Anzeige eines Gaststättenbetriebs
Ein Gaststättengewerbe betreibt, wer im stehenden Gewerbe
- Getränke zum Verzehr an Ort und Stelle verabreicht (Schankwirtschaft) oder
- zubereitete Speisen zum Verzehr an Ort und Stelle verabreicht (Speisewirtschaft)
- und wenn der Betrieb jedermann oder bestimmten Personenkreisen zugänglich ist.
Wenn Sie eine Gaststätte betreiben möchten, müssen Sie ein Gewerbe bei der zuständigen Behörde anmelden sowie einen Unterrichtungsnachweis einer IHK aus Baden-Württemberg vorlegen. Der Gaststättenbetrieb darf erst sechs Wochen nach der Gewerbeanzeige sowie der Vorlage der IHK-Schulung begonnen werden.

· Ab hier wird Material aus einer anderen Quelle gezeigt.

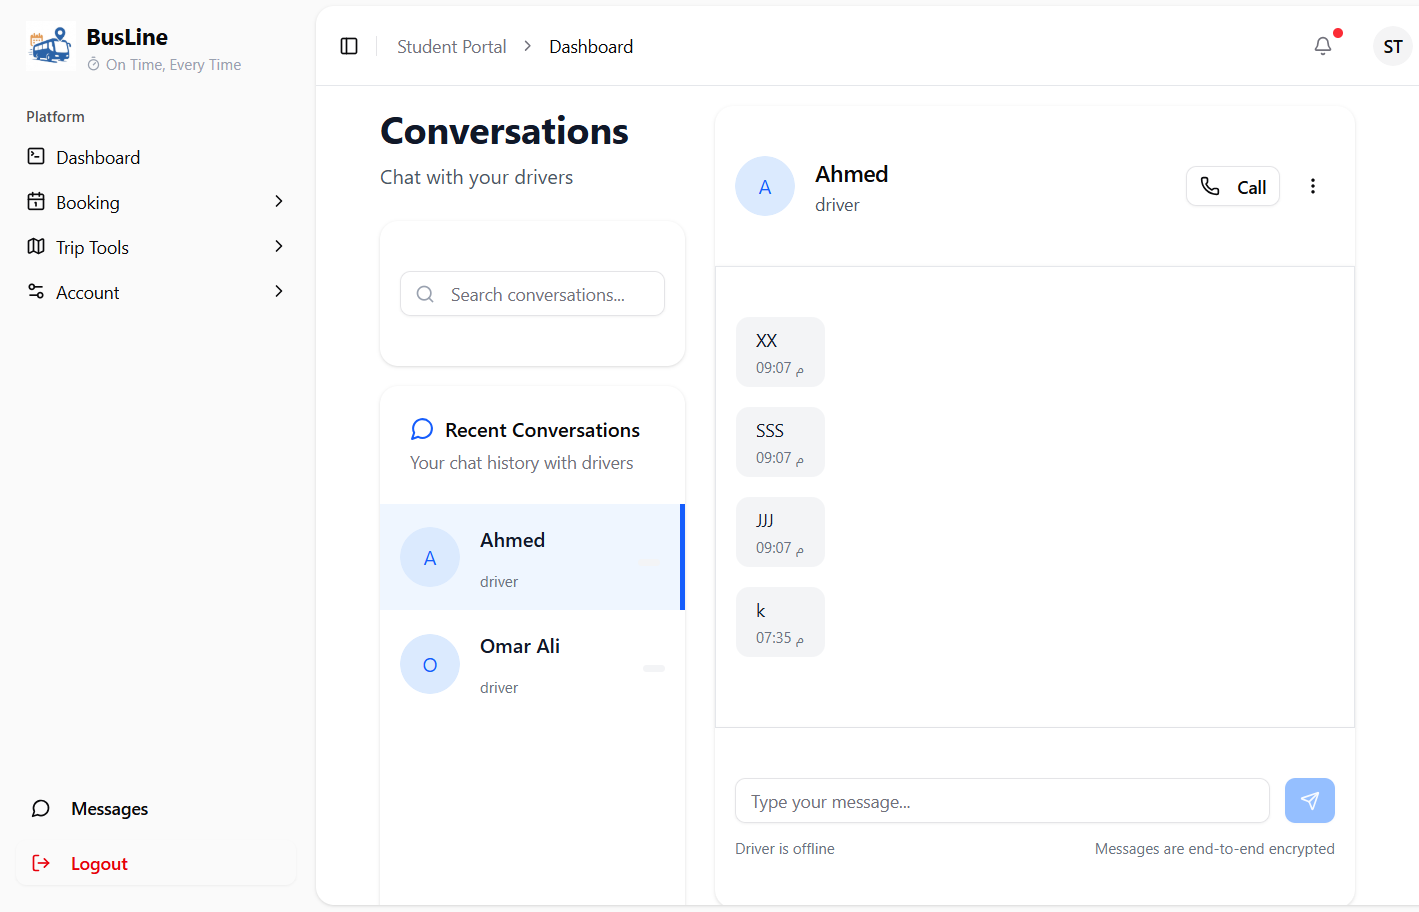Toggle the sidebar panel icon

pyautogui.click(x=349, y=46)
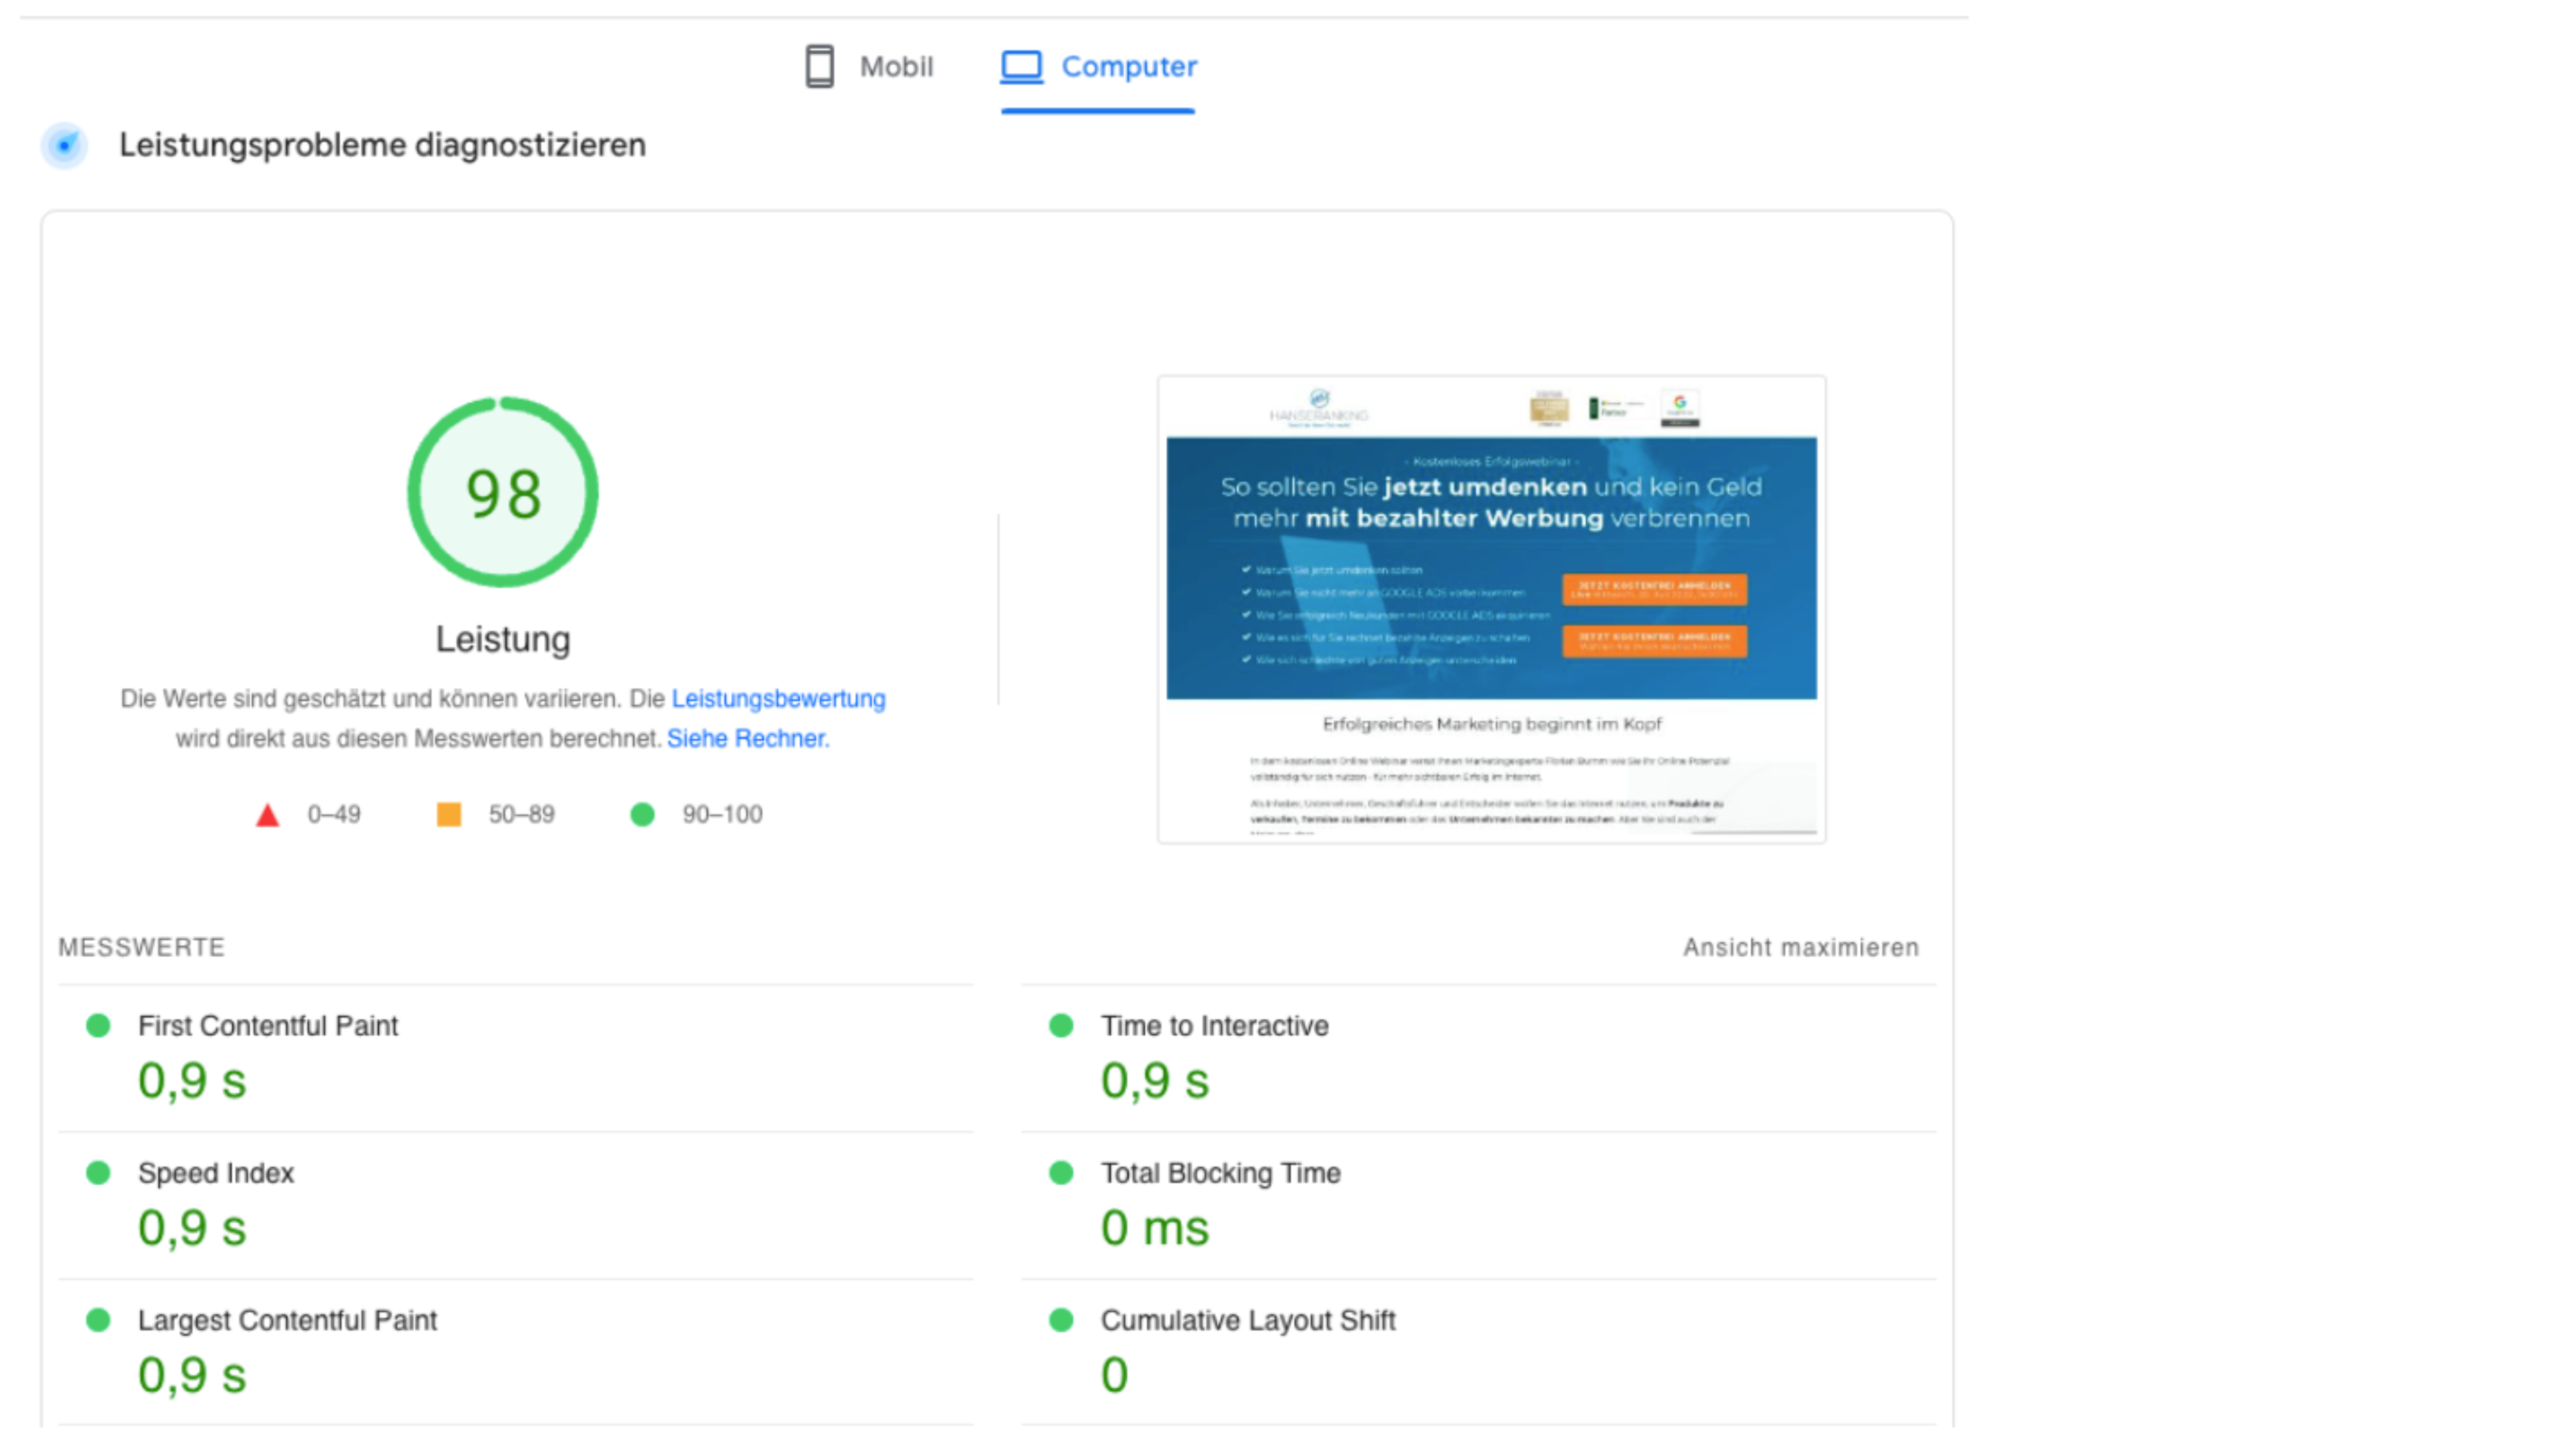Click the red triangle 0–49 legend icon
2576x1449 pixels.
click(x=267, y=815)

Vorübergehender Gaststättenbetrieb aus besonderem Anlass
Falls Sie aus einem besonderen Anlass (Stadtfest, Vereinsfeier, Jubiläum etc.) für einen vorübergehenden Zeitraum (wenige Tage/Wochen) Getränke und Speisen abgeben möchten, haben Sie dies spätestens zwei Wochen vor Beginn der Ausübung des Gaststättengewerbes unter Angabe des besonderen Anlasses, eines Namens, einer ladungsfähigen Anschrift, des Ortes und der Zeit der Veranstaltung sowie den angebotenen Speisen und Getränken anzuzeigen.
Vereine müssen diese Anzeige nur tätigen, wenn sie beabsichtigen, alkoholische Getränke auszuschenken. Bei der Abgabe ausschließlich alkoholfreier Getränke entfällt die Anzeigepflicht.
Wenn Sie ein Gaststättengewerbe als selbstständiger Gewerbetreibender im Reisegewerbe vorübergehend, etwa nur für die Dauer einer Veranstaltung, betreiben und Getränke oder zubereitete Speisen abgeben, haben Sie dies ebenfalls spätestens zwei Wochen vor Beginn des Gaststättengewerbes der Behörde anzuzeigen.